Witam szanownych forumowiczow.
Wstyd przyznac, ale dalem sie oszukac przy kupnie uzywanego samochodu.
Od poczatku. Moja mamuska rozbila swoje auto i zdecydowala sie na kupno drugiego. Przeznaczyla na ten cel £500. Znalezlismy ogloszenie na Gumtree. Ford KA 00 rocznik 1.3i. Generalnie samochodzik jezdzi ale nie za dobrze. Swoj stary samochod miala sprzedac na zlomie ale rozplakala sie przed sprzedaza i zdecydowala naprawic.
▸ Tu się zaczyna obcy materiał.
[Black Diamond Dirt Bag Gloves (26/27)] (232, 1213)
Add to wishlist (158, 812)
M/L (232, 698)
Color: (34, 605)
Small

Chodzi o to, ze koles sprzedal nam samochod na slowo. Dostalismy V5C z zakorektorowanymi danymi poprzedniego sprzedawcy i to juz powinno zadzwonic w dzwoneczek, ze cos jest nie halo. Nie mamy zadnych innych dokumentow oprocz tego zniszczonego, wygladajacego jak wyciagnietego z krowiego gardla swistka. Teraz pytanko.
Co robic? Chcemy sprzedac ale po zrobieniu researchu musimy miec dokumenty, ktorych nie mamy, gosciu nie odbiera ani nie odpisuje - ewidentny scam.